**YOUR OBJECTIVE:**
Print nothing but the lines below starting at the line that holds "Click the Deliverable" and ending at the line that holds "Given: Click the", including both, each exactly as written.

::::

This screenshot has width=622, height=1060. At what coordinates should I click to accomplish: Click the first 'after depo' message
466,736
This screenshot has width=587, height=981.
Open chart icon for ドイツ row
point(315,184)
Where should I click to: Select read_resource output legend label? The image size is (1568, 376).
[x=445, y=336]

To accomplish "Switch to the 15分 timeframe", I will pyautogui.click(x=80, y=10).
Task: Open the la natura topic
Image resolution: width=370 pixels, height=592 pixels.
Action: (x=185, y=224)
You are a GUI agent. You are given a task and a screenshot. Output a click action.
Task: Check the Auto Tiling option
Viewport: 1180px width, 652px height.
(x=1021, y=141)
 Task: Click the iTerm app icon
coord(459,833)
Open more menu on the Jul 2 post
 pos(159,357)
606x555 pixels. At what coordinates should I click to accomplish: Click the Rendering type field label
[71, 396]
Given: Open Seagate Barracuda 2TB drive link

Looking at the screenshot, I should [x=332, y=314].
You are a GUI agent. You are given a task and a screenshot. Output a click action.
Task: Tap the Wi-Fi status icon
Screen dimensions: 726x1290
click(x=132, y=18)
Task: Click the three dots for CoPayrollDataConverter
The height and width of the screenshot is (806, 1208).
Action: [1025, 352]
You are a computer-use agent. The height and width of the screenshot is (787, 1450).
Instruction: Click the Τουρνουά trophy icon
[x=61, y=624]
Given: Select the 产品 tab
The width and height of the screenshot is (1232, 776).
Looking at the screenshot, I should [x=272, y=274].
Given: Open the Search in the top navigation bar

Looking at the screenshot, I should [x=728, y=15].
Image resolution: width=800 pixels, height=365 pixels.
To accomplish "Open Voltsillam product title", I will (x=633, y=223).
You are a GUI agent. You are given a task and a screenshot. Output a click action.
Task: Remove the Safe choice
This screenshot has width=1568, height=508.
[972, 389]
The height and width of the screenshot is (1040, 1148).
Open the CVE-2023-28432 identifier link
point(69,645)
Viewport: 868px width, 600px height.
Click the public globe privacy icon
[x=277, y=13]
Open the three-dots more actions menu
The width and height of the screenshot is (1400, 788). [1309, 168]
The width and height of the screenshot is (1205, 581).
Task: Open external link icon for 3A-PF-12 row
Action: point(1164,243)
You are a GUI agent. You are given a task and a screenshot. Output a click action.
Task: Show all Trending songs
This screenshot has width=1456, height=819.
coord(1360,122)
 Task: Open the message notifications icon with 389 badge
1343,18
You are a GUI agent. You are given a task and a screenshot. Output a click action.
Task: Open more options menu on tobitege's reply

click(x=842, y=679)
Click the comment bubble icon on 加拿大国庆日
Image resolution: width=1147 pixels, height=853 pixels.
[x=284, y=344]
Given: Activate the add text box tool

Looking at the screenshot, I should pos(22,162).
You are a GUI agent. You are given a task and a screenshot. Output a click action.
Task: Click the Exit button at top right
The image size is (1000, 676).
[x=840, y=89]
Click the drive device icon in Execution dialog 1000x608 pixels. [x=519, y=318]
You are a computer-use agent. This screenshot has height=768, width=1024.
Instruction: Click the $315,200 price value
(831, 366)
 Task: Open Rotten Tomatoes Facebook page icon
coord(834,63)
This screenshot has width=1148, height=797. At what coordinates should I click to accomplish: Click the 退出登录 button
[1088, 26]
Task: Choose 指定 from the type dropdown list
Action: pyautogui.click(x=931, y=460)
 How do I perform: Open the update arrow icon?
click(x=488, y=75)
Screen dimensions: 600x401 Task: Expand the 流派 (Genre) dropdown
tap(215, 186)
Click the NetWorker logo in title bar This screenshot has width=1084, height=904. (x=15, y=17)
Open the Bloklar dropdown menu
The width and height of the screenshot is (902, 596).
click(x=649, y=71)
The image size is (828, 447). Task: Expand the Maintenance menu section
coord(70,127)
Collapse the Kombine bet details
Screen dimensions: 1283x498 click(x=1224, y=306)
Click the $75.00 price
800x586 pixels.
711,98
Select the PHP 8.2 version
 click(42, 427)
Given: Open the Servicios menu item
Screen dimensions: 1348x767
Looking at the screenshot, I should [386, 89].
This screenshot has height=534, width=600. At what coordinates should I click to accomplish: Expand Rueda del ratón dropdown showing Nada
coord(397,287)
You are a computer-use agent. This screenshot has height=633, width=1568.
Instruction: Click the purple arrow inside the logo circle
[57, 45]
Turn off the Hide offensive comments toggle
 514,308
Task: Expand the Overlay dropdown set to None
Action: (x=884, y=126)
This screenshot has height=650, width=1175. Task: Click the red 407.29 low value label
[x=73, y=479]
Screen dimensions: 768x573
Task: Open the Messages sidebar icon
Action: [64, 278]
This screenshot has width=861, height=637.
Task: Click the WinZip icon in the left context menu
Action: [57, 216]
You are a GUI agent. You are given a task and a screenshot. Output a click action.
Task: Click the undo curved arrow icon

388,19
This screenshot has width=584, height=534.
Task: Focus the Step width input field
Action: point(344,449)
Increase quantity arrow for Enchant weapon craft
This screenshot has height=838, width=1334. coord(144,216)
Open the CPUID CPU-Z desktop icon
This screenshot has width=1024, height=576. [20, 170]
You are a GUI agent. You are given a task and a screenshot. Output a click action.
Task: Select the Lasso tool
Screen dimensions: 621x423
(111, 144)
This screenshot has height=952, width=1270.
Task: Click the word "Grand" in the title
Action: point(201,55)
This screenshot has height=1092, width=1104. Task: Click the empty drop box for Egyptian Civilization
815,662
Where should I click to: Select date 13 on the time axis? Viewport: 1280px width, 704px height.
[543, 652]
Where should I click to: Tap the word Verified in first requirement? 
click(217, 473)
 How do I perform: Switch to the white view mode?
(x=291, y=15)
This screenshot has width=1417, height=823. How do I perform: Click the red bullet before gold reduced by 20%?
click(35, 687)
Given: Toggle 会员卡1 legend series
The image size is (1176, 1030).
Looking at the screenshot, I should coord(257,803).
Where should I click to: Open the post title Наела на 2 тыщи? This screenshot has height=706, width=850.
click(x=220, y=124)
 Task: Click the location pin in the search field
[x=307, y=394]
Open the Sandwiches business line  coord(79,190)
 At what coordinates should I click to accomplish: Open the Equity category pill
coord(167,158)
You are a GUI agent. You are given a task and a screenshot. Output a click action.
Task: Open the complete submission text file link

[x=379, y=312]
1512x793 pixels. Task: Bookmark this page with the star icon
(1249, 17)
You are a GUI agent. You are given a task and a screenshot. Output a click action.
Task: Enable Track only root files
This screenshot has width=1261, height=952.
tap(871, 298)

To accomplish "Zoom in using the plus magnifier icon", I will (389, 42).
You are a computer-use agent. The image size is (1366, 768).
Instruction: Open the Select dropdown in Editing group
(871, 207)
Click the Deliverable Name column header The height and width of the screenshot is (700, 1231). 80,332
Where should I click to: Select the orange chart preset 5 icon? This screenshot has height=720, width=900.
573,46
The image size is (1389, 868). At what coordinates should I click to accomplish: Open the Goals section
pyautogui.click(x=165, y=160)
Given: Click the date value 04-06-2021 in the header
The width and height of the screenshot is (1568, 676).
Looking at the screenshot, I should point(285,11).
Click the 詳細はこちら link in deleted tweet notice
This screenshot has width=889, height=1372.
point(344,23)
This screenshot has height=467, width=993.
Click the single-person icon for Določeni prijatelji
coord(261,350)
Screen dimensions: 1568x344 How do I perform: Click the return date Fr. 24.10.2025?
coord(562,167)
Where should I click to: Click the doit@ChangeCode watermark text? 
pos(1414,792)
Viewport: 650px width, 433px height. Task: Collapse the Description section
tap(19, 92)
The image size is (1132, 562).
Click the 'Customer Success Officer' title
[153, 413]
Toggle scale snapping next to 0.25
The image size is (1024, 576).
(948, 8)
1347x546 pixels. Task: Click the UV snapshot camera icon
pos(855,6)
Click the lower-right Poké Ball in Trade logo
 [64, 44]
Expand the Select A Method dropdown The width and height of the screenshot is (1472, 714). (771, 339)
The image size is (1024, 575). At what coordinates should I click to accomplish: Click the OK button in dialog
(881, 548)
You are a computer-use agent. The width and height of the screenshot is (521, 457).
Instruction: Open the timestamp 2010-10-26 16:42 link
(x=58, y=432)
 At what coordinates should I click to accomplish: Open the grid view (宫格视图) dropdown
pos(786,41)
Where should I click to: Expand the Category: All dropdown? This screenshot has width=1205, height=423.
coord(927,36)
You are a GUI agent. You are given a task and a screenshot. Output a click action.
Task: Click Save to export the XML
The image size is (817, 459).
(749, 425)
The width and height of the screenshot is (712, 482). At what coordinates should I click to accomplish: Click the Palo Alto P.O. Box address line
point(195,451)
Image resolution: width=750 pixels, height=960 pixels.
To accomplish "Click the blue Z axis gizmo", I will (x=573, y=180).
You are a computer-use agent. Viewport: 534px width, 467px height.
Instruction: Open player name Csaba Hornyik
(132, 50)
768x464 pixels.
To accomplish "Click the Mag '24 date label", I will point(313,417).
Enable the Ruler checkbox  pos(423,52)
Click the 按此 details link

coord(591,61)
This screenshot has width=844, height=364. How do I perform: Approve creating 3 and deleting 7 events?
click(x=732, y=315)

::::

**ANSWER SPACE:**
Click the Deliverable Name column header The height and width of the screenshot is (700, 1231). 80,332
Where should I click to: Select the orange chart preset 5 icon? This screenshot has height=720, width=900.
573,46
The image size is (1389, 868). At what coordinates should I click to accomplish: Open the Goals section
pyautogui.click(x=165, y=160)
Given: Click the date value 04-06-2021 in the header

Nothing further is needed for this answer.